## STATED TASK:
Reproduce the passage about the mill landing word for word, starting at "The board-and-barbed-wire fence" and ending at "walk the plank.".

The board-and-barbed-wire fence at the water’s edge stopped them only for moments. It was knocked over like matchsticks. Wild with excitement, they swarmed into the mill grounds and came to a stop at the landing. They were met by a lone figure, Captain Nordrum, standing on the Monongahela ’s deck. There was a pause, a fragile moment of silence, broken by his commanding words, “We are coming up that hill anyway, and we don’t want any more trouble from you men.” He walked to the stern of the barge and helped his men throw out a gangplank to the shore. Again bedlam broke loose. Nordrum retired below and cautioned his men not to shoot. Nobody had been hit yet, he observed. “It’s no use returning the fire until some of us are hurt.” His advice was hardly inspiring. Meanwhile Captain Heinde, within the offshore barge, was recruiting some forty reluctant volunteers to walk the plank.

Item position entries
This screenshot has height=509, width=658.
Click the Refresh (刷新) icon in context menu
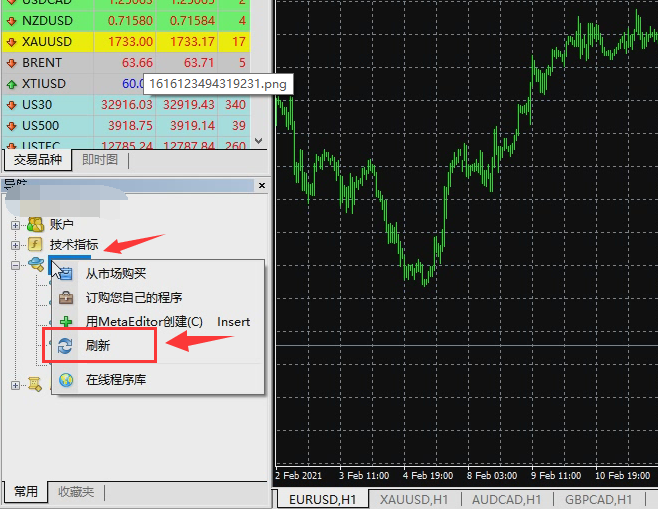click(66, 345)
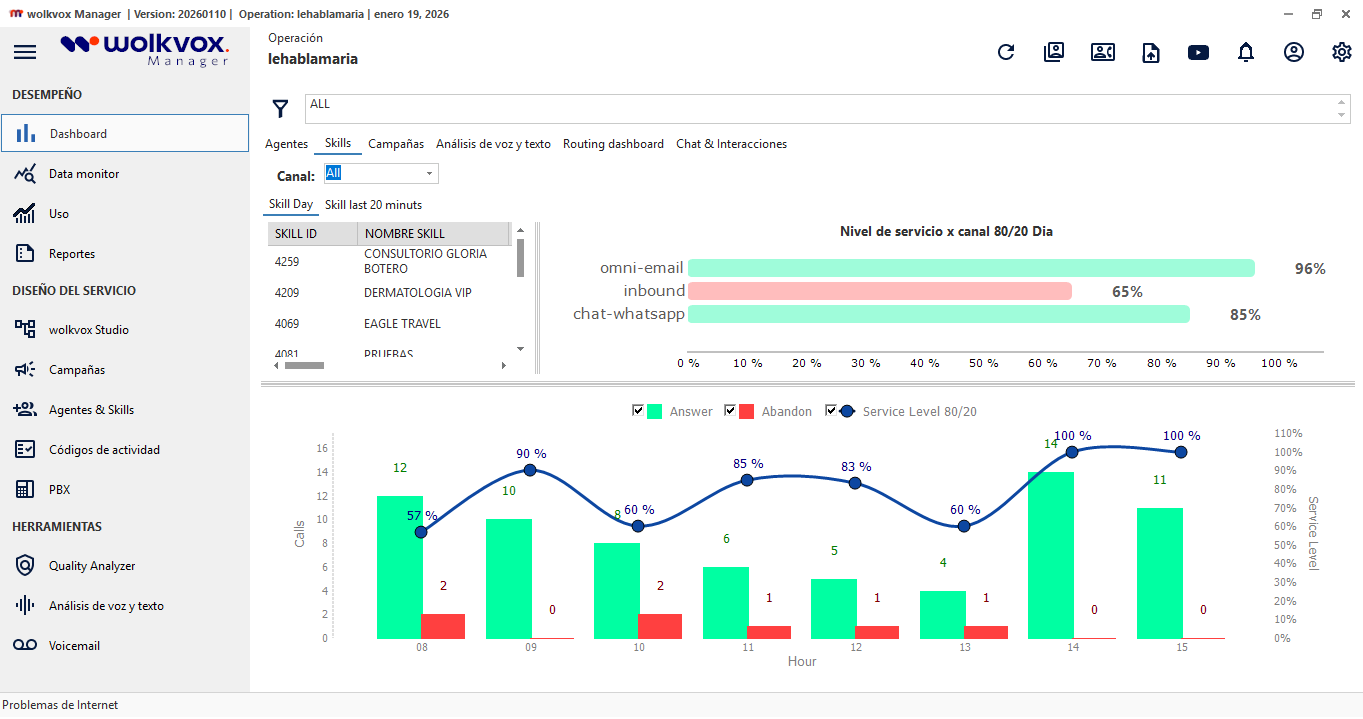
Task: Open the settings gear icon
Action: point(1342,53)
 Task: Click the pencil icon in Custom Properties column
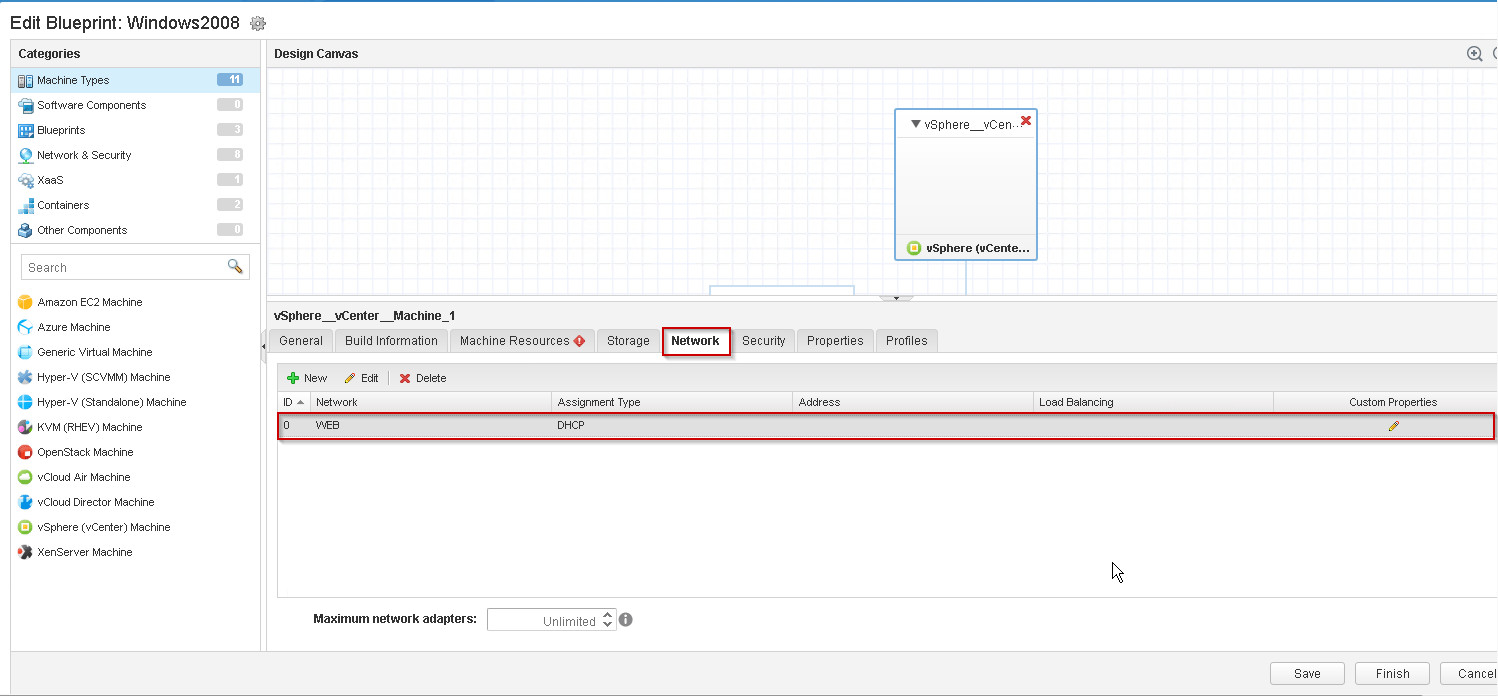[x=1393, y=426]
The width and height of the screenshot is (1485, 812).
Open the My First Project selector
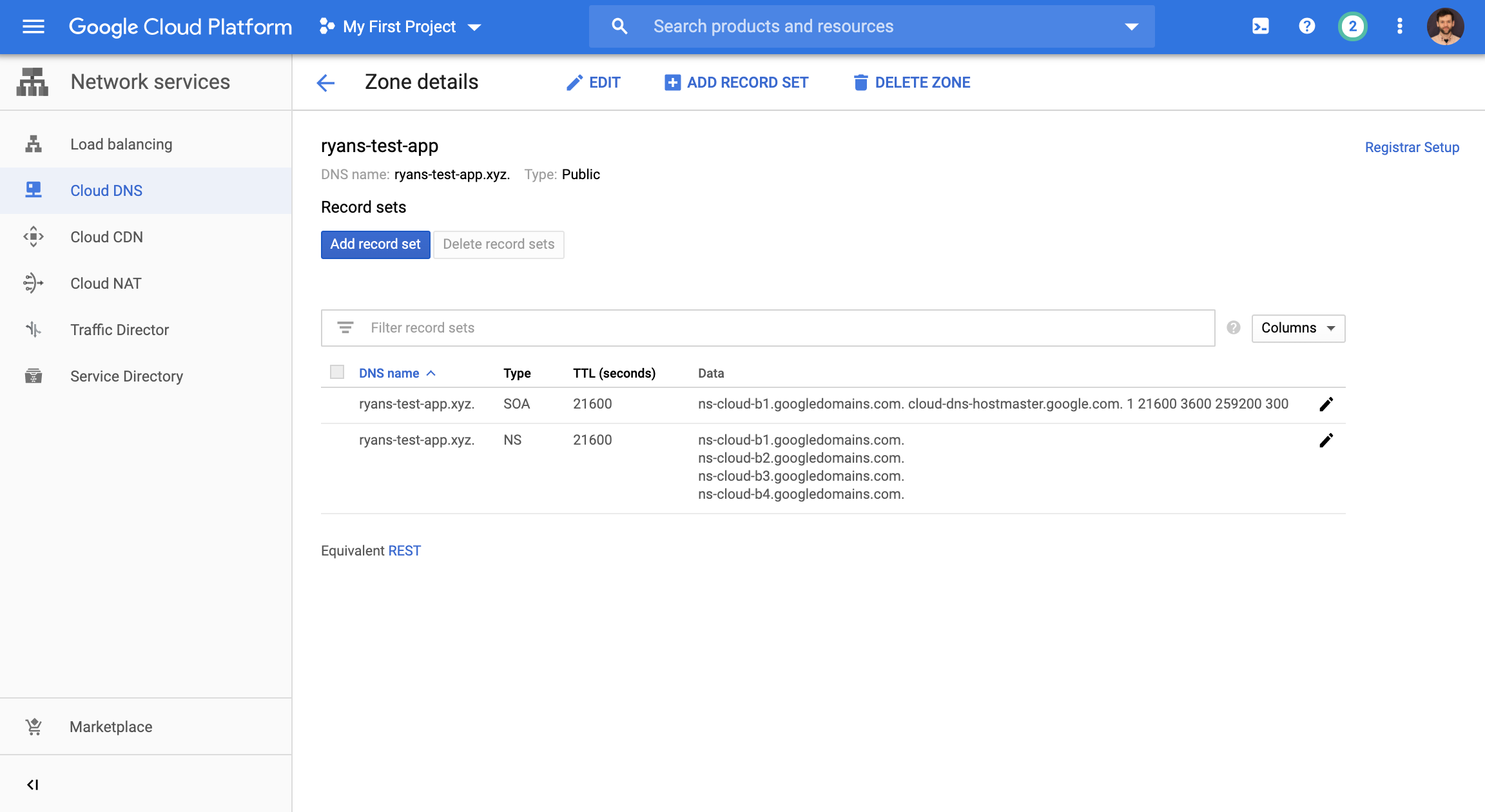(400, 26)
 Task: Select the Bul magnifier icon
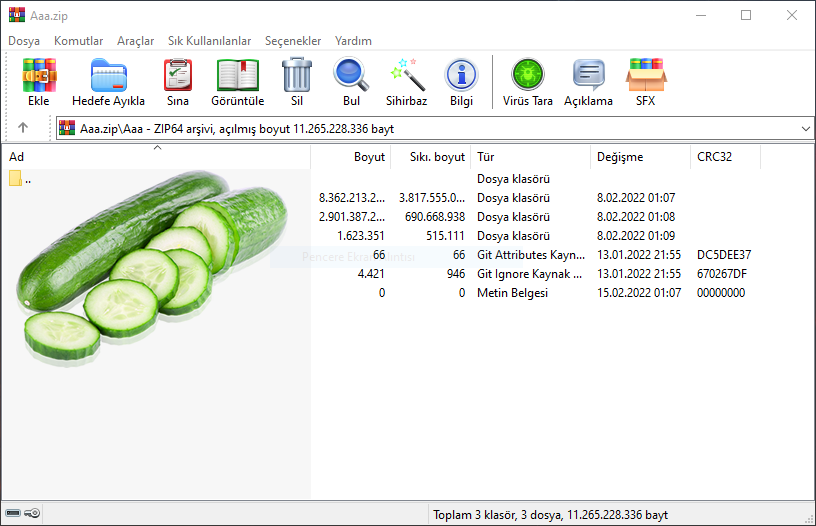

## RESPONSE BELOW:
The board-and-barbed-wire fence at the water’s edge stopped them only for moments. It was knocked over like matchsticks. Wild with excitement, they swarmed into the mill grounds and came to a stop at the landing. They were met by a lone figure, Captain Nordrum, standing on the Monongahela ’s deck. There was a pause, a fragile moment of silence, broken by his commanding words, “We are coming up that hill anyway, and we don’t want any more trouble from you men.” He walked to the stern of the barge and helped his men throw out a gangplank to the shore. Again bedlam broke loose. Nordrum retired below and cautioned his men not to shoot. Nobody had been hit yet, he observed. “It’s no use returning the fire until some of us are hurt.” His advice was hardly inspiring. Meanwhile Captain Heinde, within the offshore barge, was recruiting some forty reluctant volunteers to walk the plank.